Par ailleurs, depuis plusieurs mois, les délais d’obtention des cartes nationales d’identité et des passeports atteignent des délais inacceptables. À la fin du mois de mai dernier, une personne souhaitant obtenir un passeport ne pouvait en moyenne espérer en disposer avant la mi-septembre.
Si le Gouvernement a augmenté la dotation titres sécurisés à destination des communes, l’augmentation du nombre de dispositifs de recueil ne me semble pas en phase avec l’évolution des demandes de titres.
Concernant l’accueil des publics étrangers en préfecture, dont on ne connaît que trop les nombreuses difficultés, des renforts en contractuels sont prévus jusqu’en 2024. Ce choix regrettable du Gouvernement de recourir une fois de plus aux vacataires laisse penser qu’il ne s’agit que de renforts ponctuels, alors que la priorité devrait être de consolider les services et de fidéliser des compétences.

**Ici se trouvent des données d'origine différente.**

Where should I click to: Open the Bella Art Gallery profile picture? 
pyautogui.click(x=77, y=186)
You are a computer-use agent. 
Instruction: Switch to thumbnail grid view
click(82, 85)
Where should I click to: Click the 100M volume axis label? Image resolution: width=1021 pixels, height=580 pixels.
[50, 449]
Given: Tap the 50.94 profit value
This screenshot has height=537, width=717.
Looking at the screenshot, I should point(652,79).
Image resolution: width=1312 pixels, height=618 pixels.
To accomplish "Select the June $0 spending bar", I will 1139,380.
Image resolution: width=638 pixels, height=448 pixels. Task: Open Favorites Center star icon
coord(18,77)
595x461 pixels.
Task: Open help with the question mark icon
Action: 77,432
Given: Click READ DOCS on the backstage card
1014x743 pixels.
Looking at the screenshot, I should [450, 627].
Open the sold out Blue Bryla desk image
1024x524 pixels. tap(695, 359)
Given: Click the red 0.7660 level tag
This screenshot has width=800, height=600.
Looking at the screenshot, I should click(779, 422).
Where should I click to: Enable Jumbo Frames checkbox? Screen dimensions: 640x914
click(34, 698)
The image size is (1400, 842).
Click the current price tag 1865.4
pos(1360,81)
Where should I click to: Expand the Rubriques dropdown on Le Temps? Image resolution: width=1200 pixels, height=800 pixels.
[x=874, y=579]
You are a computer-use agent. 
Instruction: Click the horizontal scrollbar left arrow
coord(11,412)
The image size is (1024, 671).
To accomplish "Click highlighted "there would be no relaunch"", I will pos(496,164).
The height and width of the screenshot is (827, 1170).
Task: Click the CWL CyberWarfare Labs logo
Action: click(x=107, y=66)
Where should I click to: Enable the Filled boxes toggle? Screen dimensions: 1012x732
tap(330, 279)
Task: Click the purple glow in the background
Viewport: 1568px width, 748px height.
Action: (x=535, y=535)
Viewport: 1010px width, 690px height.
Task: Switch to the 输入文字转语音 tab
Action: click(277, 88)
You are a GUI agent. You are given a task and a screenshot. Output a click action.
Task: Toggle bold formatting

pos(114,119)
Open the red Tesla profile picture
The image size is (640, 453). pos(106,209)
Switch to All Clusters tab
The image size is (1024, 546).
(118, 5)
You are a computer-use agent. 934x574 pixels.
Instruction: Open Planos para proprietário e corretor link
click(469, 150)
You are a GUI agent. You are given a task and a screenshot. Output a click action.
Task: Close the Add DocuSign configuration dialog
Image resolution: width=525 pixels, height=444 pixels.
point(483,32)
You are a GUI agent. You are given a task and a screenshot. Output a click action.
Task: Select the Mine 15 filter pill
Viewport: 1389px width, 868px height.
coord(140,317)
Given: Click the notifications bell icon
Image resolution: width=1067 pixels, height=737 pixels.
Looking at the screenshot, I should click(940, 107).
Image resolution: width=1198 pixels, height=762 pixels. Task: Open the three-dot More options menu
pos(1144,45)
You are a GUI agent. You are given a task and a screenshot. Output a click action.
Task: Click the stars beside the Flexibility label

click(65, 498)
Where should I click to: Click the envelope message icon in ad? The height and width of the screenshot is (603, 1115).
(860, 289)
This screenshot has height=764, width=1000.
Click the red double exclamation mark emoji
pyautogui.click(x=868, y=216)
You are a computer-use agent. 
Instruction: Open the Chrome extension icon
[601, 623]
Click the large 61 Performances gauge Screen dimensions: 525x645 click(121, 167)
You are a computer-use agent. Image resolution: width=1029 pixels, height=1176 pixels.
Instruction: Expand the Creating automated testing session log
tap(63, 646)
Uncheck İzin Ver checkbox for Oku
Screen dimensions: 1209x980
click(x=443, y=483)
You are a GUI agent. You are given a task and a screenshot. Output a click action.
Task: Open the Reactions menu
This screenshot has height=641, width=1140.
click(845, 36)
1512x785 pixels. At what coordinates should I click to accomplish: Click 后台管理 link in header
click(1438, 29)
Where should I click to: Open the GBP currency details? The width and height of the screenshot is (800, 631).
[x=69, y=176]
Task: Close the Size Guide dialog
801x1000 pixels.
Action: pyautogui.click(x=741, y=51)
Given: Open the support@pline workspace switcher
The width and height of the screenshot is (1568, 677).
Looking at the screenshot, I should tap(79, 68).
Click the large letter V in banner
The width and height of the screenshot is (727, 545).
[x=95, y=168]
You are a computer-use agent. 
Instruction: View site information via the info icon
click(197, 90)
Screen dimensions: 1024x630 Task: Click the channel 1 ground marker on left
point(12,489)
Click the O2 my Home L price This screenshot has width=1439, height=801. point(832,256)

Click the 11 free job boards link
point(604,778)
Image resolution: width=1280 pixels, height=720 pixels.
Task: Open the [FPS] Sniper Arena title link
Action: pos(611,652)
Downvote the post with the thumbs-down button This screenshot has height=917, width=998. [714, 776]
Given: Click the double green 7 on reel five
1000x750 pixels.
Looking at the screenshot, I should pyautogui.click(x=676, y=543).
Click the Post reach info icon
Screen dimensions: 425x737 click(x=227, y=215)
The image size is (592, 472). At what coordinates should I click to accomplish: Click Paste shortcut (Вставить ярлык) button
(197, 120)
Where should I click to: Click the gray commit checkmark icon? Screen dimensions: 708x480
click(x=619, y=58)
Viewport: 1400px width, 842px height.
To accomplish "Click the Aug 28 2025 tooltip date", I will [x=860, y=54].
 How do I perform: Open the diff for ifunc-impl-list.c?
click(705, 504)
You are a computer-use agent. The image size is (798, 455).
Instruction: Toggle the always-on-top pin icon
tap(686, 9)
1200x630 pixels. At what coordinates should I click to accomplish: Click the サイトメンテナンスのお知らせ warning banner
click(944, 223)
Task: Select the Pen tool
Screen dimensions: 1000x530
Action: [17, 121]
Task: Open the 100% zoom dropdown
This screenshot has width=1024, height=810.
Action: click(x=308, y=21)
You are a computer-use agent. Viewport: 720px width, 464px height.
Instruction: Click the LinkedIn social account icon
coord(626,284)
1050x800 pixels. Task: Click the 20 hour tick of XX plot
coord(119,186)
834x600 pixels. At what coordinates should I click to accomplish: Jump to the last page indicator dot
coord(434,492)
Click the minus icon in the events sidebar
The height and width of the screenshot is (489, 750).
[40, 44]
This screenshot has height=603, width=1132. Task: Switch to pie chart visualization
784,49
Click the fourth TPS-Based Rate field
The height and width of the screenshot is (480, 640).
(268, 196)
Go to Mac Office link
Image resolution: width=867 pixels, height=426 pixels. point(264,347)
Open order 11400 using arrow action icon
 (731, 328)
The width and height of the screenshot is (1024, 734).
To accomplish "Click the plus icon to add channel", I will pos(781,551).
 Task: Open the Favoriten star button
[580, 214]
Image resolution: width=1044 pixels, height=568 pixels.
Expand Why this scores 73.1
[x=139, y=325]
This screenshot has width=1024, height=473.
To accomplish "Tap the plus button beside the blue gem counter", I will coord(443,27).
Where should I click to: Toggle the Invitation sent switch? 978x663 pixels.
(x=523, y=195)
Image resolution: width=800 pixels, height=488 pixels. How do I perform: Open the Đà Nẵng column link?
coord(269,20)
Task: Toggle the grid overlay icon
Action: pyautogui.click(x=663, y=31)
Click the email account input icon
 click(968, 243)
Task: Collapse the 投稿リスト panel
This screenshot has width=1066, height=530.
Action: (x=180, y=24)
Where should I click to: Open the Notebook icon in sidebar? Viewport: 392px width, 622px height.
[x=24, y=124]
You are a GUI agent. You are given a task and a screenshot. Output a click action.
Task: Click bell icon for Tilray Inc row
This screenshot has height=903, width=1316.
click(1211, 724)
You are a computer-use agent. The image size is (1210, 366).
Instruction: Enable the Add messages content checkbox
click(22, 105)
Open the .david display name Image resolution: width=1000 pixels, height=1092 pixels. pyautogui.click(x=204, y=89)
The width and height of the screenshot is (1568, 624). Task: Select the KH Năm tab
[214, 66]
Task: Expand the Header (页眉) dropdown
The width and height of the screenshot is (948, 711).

Pour conclure, je souhaite évoquer la situation des intervenants sociaux dans les commissariats de police et les unités de gendarmerie. Vous en conviendrez sans doute, madame la ministre, ils jouent un rôle majeur pour l’accueil des victimes en situation de fragilité : femmes victimes de violences intrafamiliales, personnes en situation de handicap, etc.
J’appelle de toute urgence à clarifier le régime de financement de ces intervenants, alors que l’État se désengage au détriment des associations et surtout des départements. En la matière, je souhaite que l’État suive au minimum les recommandations d’un rapport de l’inspection générale de l’administration, en stabilisant ses financements à hauteur de 33 % de prise en charge par le fonds interministériel de prévention de la délinquance.
Au regard de ces considérations, la commission a émis un avis défavorable sur l’adoption des crédits de la mission.
Mme la présidente. La parole est à Mme la rapporteure pour avis.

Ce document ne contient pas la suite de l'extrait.